P.S. From the HN guidelines (https://news.ycombinator.com/newsguidelines.html):
> Please respond to the strongest plausible interpretation of what someone says, not a weaker one that's easier to criticize. Assume good faith... Please don't comment on whether someone read an article.
First you said, "I can't count the number of times I've looked at a data visualization and wished I could sit down with the person who made it and read an Edward Tufte book to them."
I was and am 100% on board with this comment. I think the same thing often.
Then you said "There's just so few good examples out there of data visualizations that respect basic principles of visual communication, like the ones outlined in this article."
I agree, the article does a pretty good job.
Then, "They generally seem to aim more for visual impact (like the useless 3D display in the article, which you've gotta admit is striking) than for clarity, which I guess is understandable but is still too bad."
I was uncertain about this statement.
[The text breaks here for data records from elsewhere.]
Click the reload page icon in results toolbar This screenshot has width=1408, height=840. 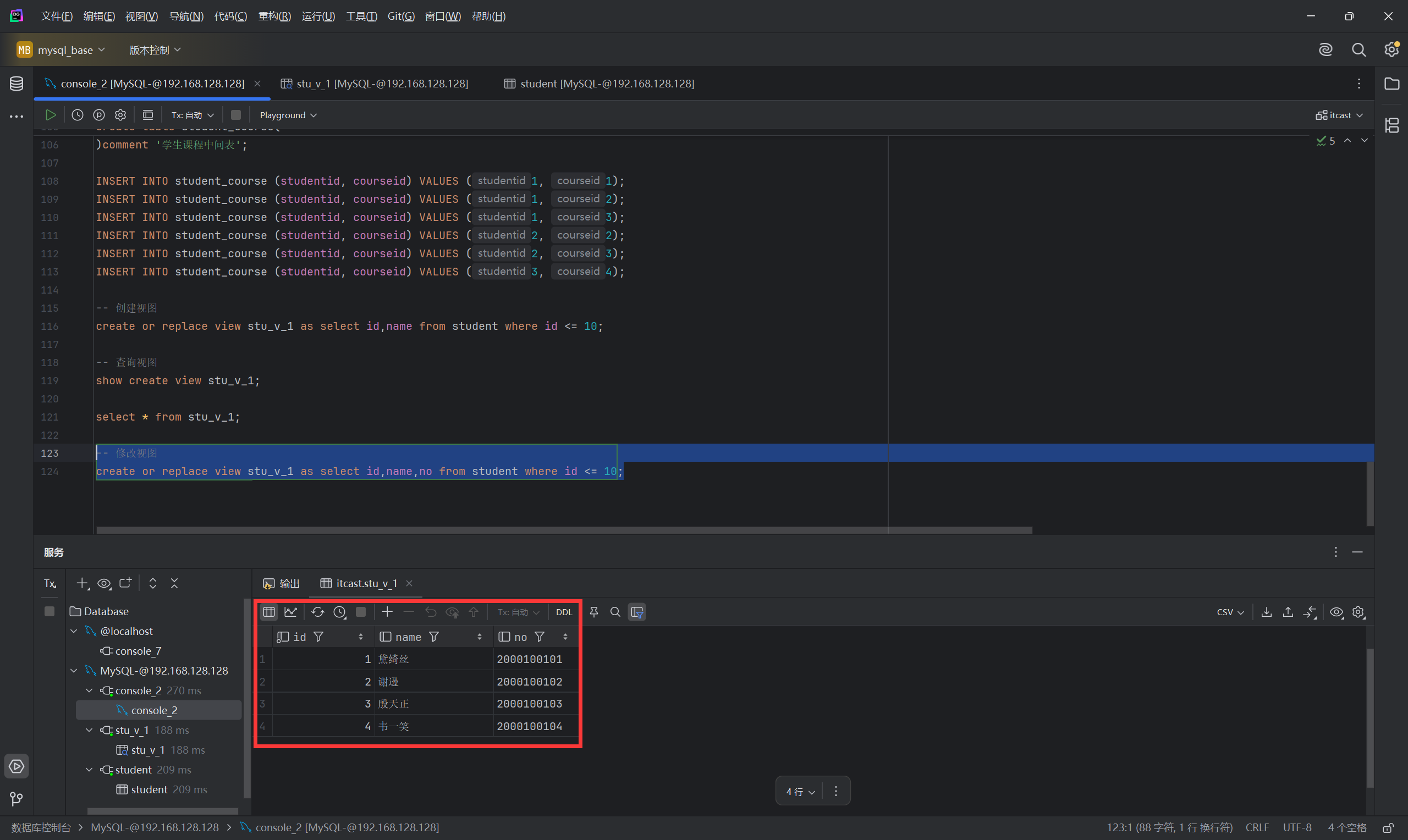coord(317,612)
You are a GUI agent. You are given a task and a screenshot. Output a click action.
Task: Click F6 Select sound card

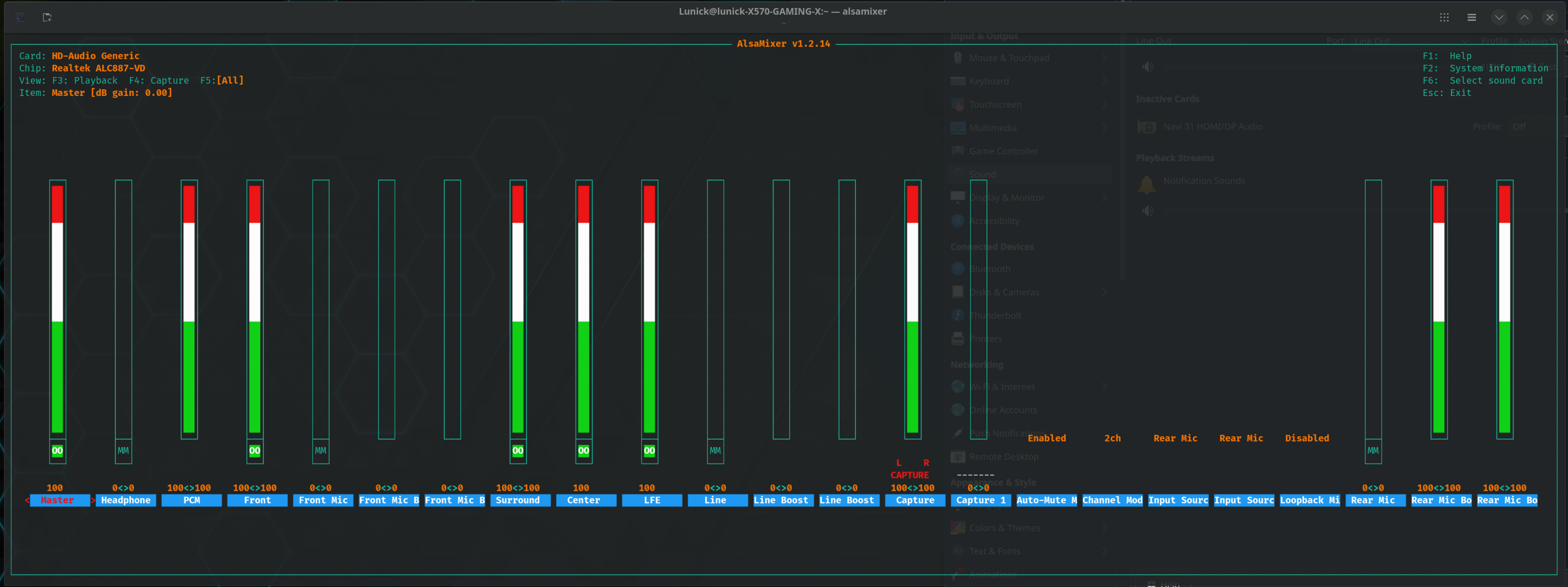coord(1482,80)
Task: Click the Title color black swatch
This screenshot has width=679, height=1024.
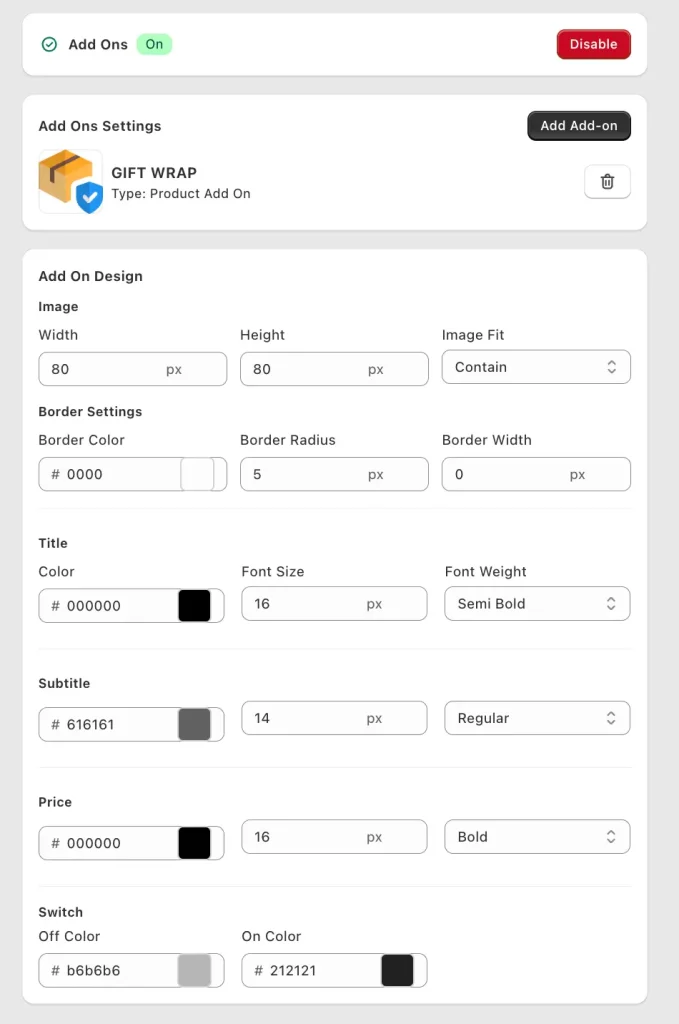Action: pos(194,606)
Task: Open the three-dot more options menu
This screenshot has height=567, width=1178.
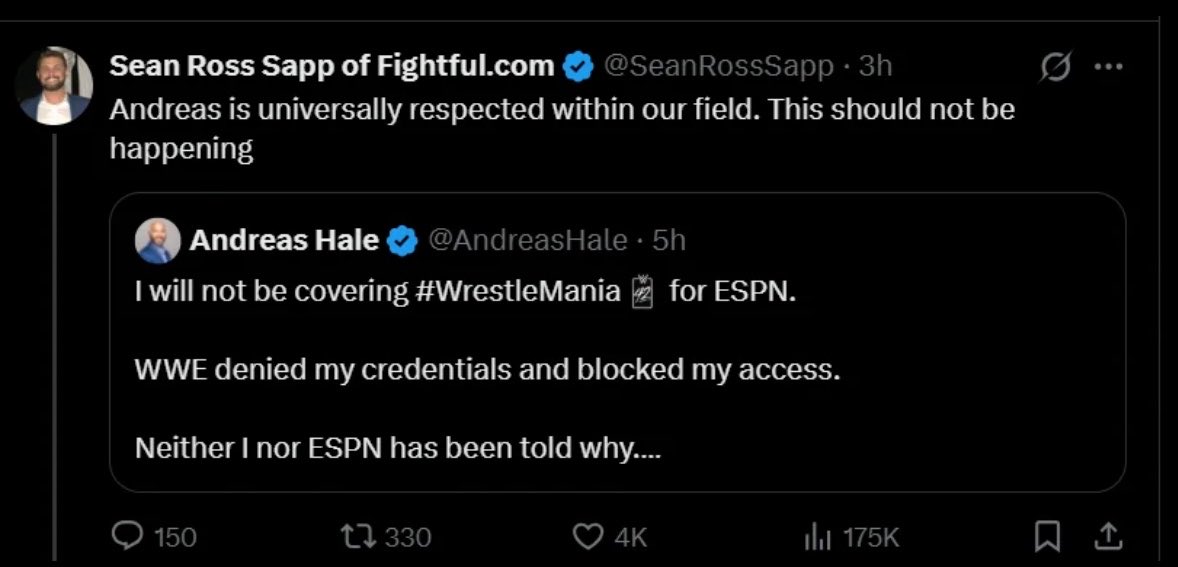Action: coord(1108,67)
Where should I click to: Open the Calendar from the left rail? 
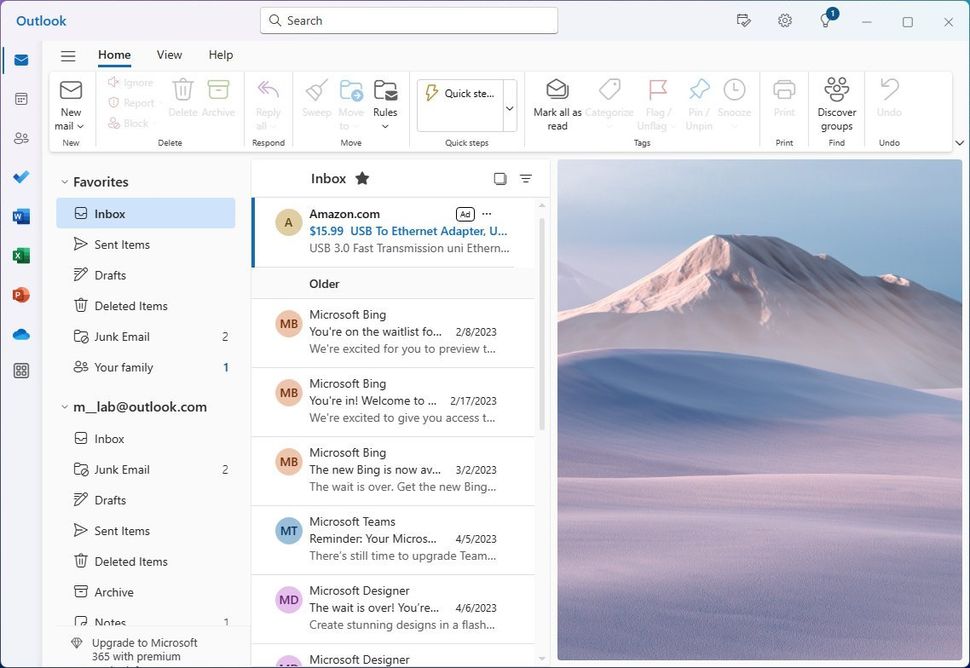21,98
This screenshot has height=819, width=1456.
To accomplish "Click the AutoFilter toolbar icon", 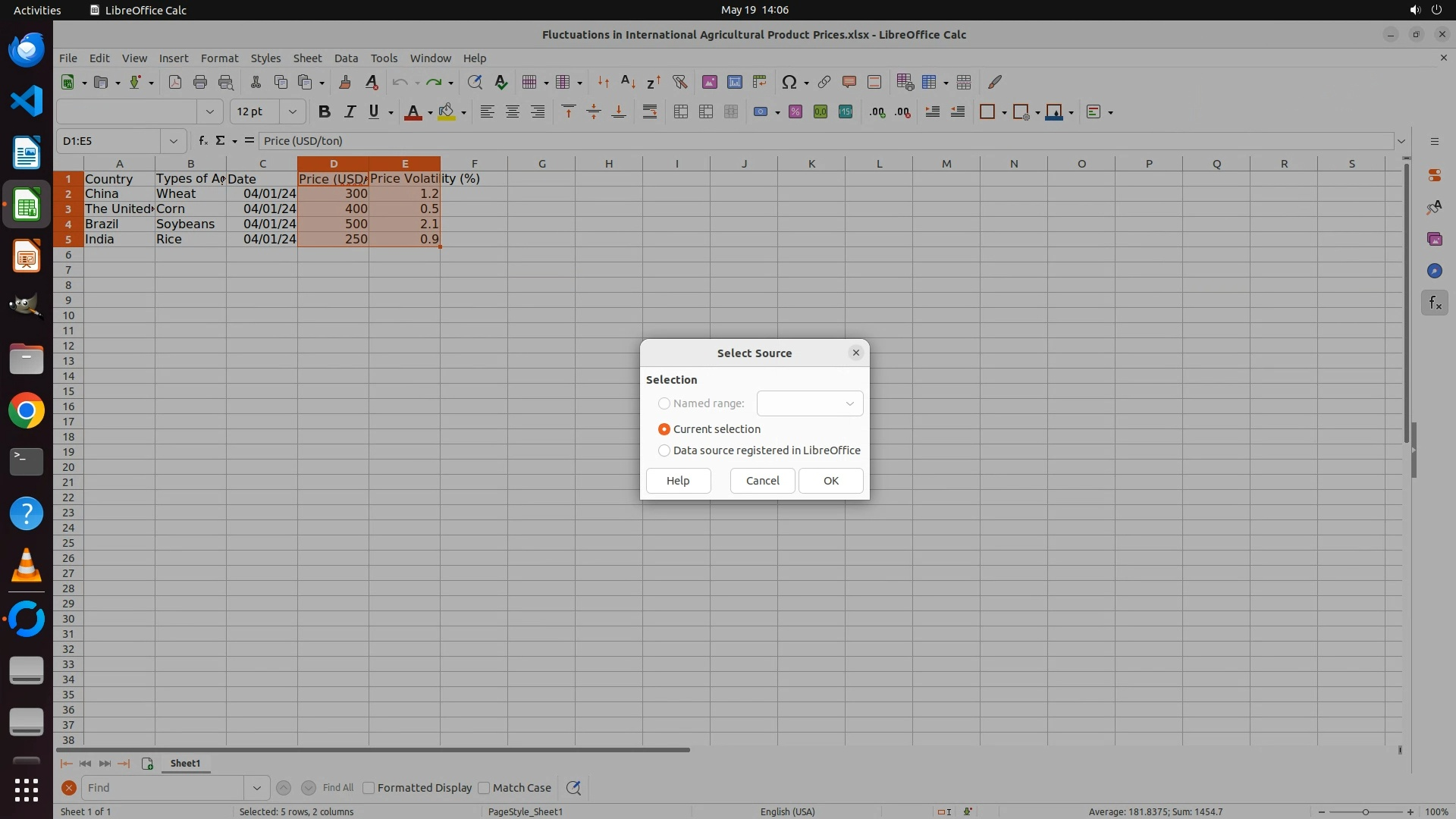I will [x=679, y=82].
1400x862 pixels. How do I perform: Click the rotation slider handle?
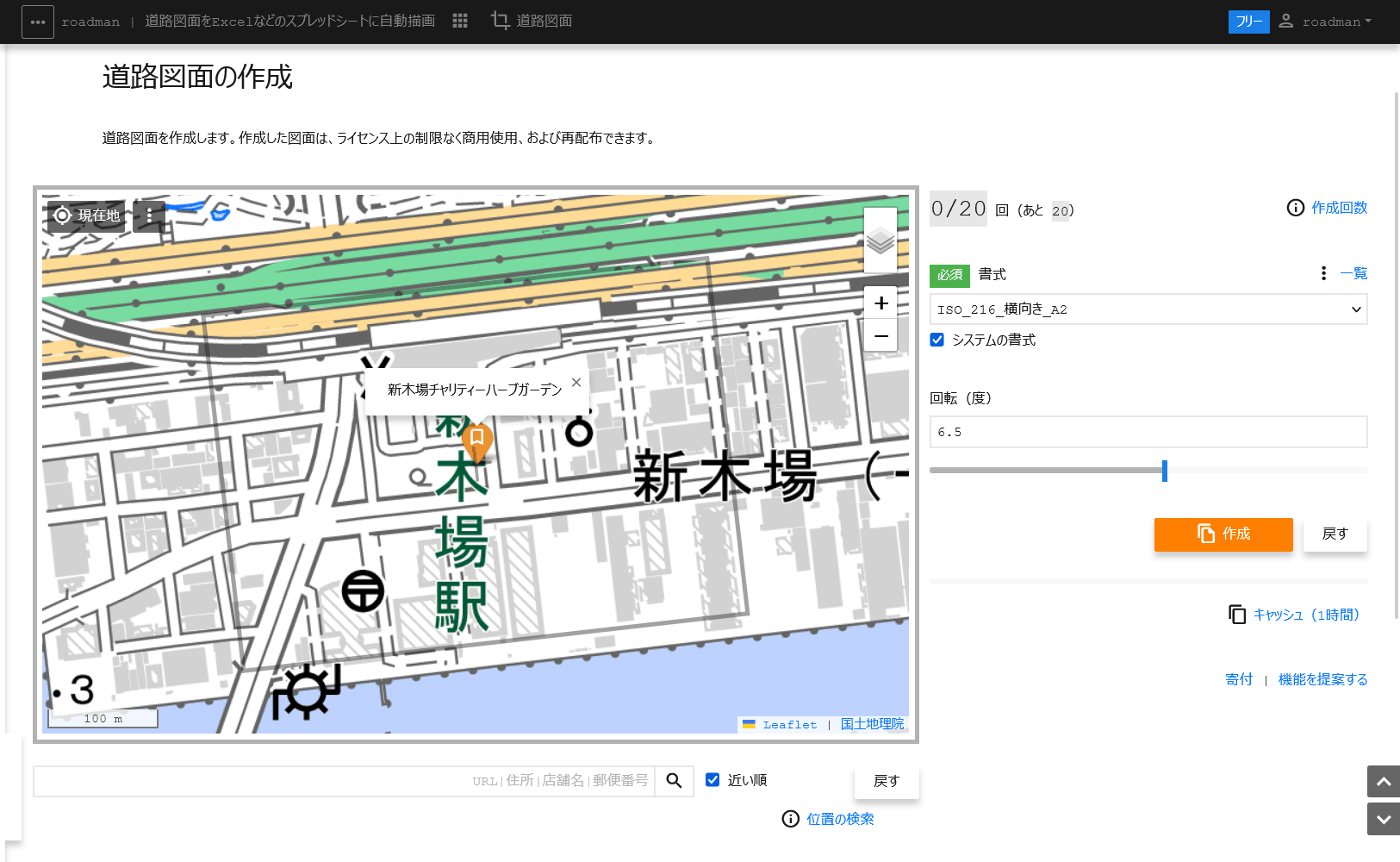[1165, 471]
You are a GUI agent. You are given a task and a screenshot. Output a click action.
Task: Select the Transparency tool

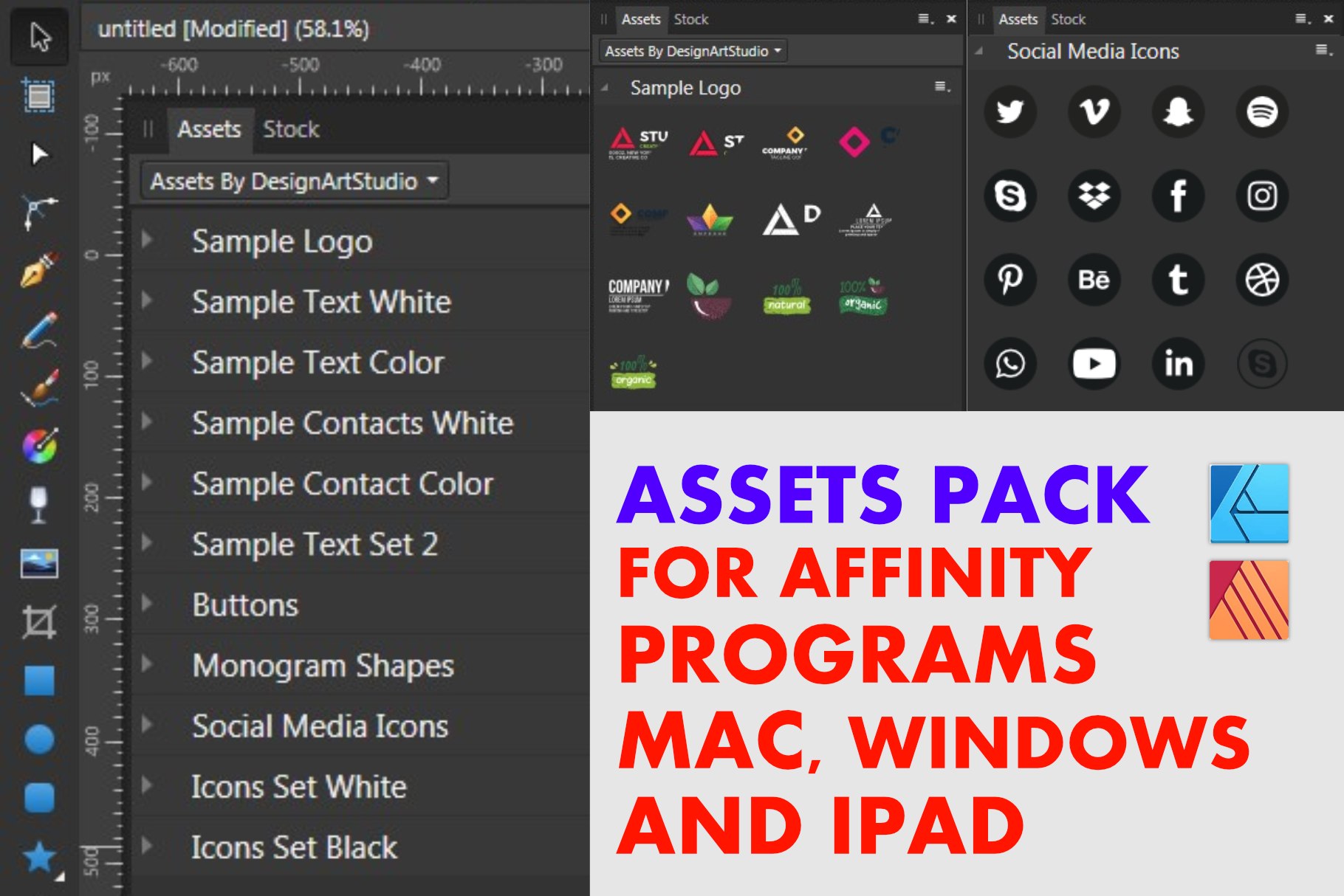click(x=38, y=503)
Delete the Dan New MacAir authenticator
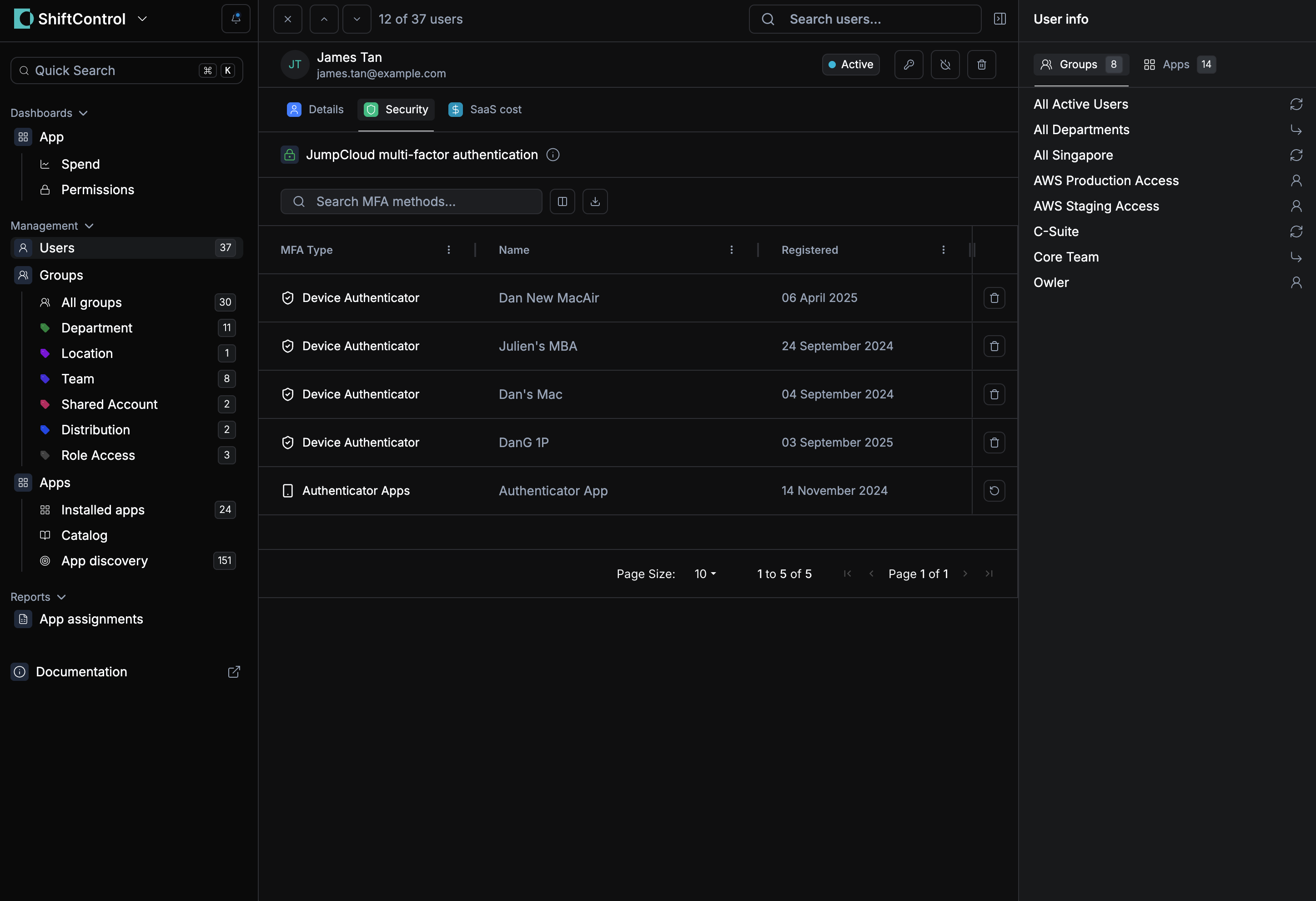 point(994,298)
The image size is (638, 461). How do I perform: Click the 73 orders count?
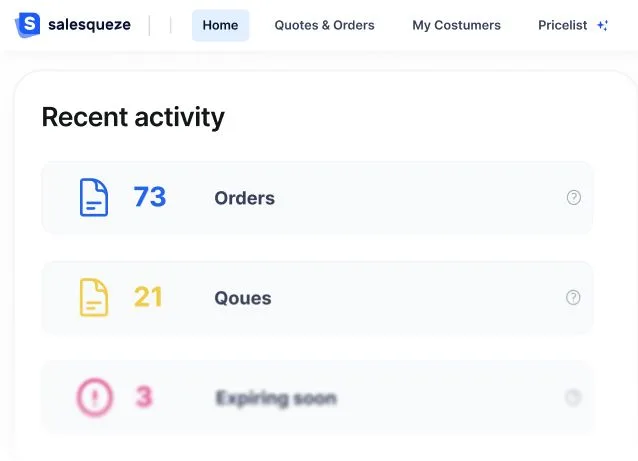[150, 197]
The previous sentence you start by stating "There's just so few good examples..." and end with "...like the ones outline in this article", which made it a little unclear if the one's in the article were good or not, but as I was reading it I was leaning to the good side. Then this sentence started with "They generally seem...", and since the end of the previous sentence ended talking about the "ones outlined in the article", I associated "They" with "the ones in the article". And this sentence that started with "They generally" was negative.
Then I contributed some miscommunication. When I used "you" in the sentence I was thinking in general terms (including myself) and not you personally. I think that might have been better stated as "If one reads the article...".
Anyway, I was initially confused by your statement. Now I see what you were going for.
Edits: grammar, missing words
Like several others, I was also confused by your initial comment. At first I thought you were criticizing the article as an example of bad graphics and useless 3D.
I am no master of communication, but there is one thing that stuck in my mind from a class I took many years ago: If I am talking to someone or writing something they read, and they seem to be misinterpreting or misunderstanding me, who is responsible for that? Is it the reader or listener, or is it me?
The lesson was that I, the person doing the communicating, am responsible, not the person receiving the communication. It's usually not helpful to blame them for misunderstanding. Instead I should realize that I was probably unclear in some way, and do what I can to clear it up.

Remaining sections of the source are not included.